Subitement, l’idée me revint des progrès faits en gérontologie ; on parlait d’arriver à une longévité moyenne de 120 ans ! Peut-être me faudrait-il dormir 100 ans ? Je me demandai si les compagnies allaient jusqu’à pareil chiffre ?

Il me vint alors une idée doucement monstrueuse, due à la bonne chaleur du scotch. Il n’était pas nécessaire de dormir jusqu’à ce que Belle fût morte ; il suffisait, et voilà une vengeance parfaite contre une femme, de me retrouver jeune tandis qu’elle serait vieille. Avoir assez d’années en moins pour la faire râler… disons une trentaine.

Une patte, légère comme un flocon de neige, se posa sur mon bras.

— Mmiieu ! lança Pete.

— Sale gourmand ! murmurai-je en lui versant une nouvelle soucoupe de ginger ale.

Il attendit un bref instant, en guise de remerciement poli, puis se remit à laper.

Mais il avait interrompu la chaîne si agréablement méchante de mes pensées. Que diable ferais-je de Pete ?

On ne peut donner un chat comme on le fait d’un chien ; ces animaux ne le supportent pas. Parfois, il arrive qu’ils soient attachés à une maison, mais ce n’était certainement pas le cas de Pete. Depuis qu’on l’avait enlevé à sa mère, neuf ans auparavant, j’étais l’unique élément stable de son univers. Même dans l’armée, j’étais parvenu à le conserver près de moi, et cela avait exigé des combinaisons inimaginables ! Il était en parfaite santé et susceptible de le demeurer encore longtemps malgré ses innombrables cicatrices.
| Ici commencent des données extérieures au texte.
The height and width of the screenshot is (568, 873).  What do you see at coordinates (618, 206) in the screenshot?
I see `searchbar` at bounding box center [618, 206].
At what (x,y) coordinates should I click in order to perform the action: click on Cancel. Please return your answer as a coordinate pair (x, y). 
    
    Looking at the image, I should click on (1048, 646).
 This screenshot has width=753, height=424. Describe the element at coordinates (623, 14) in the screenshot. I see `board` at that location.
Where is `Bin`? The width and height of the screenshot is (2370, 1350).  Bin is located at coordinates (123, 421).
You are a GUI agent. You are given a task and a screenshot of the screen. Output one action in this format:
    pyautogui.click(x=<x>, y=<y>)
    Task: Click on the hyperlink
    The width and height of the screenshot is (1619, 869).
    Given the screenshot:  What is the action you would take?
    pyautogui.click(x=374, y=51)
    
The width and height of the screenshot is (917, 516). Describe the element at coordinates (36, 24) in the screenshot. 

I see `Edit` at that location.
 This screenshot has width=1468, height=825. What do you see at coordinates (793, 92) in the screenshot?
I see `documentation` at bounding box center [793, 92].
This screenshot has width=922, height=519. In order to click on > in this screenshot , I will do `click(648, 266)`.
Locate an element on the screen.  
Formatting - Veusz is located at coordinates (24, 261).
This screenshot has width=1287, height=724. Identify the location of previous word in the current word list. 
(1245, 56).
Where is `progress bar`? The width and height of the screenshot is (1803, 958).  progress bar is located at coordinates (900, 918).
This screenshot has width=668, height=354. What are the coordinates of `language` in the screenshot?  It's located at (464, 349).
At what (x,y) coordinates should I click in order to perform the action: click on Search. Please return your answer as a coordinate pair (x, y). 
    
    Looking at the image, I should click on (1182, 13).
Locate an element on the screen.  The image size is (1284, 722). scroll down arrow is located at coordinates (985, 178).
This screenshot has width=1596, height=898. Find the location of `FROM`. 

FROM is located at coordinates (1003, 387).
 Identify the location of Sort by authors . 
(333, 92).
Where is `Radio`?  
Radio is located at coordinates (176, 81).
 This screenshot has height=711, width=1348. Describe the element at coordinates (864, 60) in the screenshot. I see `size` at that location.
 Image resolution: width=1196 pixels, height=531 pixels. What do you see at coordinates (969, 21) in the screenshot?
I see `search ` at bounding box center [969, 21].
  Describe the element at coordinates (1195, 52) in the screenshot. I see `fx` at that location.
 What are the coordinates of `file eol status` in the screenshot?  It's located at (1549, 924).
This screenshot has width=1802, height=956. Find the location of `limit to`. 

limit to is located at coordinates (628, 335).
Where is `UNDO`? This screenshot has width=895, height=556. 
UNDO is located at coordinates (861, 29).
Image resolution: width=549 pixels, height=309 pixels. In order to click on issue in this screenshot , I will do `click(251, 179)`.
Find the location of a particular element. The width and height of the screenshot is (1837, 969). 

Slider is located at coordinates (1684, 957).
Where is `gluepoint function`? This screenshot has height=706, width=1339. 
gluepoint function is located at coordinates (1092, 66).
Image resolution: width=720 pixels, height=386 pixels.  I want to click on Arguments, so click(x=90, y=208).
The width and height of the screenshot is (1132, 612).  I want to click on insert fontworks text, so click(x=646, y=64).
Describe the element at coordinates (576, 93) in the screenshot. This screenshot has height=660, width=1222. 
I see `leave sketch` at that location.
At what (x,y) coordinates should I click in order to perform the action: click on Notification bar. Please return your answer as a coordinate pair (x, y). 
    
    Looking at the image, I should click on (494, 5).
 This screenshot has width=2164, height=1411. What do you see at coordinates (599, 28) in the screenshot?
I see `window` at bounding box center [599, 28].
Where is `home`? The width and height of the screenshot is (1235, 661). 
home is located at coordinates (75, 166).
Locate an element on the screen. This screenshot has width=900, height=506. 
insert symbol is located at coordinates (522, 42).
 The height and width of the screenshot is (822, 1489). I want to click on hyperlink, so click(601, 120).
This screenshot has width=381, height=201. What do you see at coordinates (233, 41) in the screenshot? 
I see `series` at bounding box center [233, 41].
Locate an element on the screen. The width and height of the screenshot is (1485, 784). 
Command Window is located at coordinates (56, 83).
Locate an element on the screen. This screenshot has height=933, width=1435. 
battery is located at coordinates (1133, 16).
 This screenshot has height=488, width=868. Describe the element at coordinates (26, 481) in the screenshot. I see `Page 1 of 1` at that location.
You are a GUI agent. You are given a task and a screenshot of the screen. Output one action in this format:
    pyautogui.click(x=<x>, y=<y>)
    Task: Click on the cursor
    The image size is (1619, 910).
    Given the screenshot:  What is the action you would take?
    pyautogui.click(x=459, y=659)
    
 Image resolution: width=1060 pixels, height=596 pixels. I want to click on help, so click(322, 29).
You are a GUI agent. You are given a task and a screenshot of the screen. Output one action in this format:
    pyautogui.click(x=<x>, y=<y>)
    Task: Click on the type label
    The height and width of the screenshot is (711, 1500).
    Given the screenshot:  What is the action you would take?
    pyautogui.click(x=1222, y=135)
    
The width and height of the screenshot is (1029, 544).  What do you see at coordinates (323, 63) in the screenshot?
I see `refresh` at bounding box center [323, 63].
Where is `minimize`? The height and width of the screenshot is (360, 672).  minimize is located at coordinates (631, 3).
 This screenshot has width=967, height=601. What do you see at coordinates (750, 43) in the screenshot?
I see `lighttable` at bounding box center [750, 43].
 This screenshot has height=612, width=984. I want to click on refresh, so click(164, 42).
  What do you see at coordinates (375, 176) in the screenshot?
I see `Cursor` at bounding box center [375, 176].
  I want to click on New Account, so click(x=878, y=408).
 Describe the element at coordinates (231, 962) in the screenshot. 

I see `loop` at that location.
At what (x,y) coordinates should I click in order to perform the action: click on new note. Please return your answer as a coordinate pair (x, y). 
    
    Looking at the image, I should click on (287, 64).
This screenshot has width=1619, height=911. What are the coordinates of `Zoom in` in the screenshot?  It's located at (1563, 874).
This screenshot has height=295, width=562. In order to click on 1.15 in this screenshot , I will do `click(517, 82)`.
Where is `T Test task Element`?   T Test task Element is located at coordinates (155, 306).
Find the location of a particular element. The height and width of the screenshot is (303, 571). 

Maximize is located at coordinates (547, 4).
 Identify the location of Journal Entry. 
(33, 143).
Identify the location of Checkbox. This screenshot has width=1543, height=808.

Qu’il parvînt à corriger sa droite un peu faible, et il gagnerait des batailles et des paternités de chatons pendant au moins cinq ans encore.

Voyons. Je pouvais le mettre dans une pension de chats jusqu’à sa mort. Impensable. Le faire chloroformer. Également impensable… Ou l’abandonner. Voilà où on en arrive, avec un chat : ou on s’astreint à faire honneur à cette obligation qu’on s’est imposée… ou on renvoie la pauvre bête à une sorte d’état sauvage et on détruit sa foi en la bonté humaine.

Comme Belle avait détruit la mienne.

Ainsi donc, Danny, mon gars, tu n’avais qu’à oublier ton projet. Ce n’était pas parce que ta vie avait tourné à l’aigre que tu en étais quitte pour te dédire de tes obligations envers ce chat trop gâté.

A l’instant où j’atteignais à cette vérité philosophique, Pete éternua, les bulles de ginger ale lui chatouillant les narines.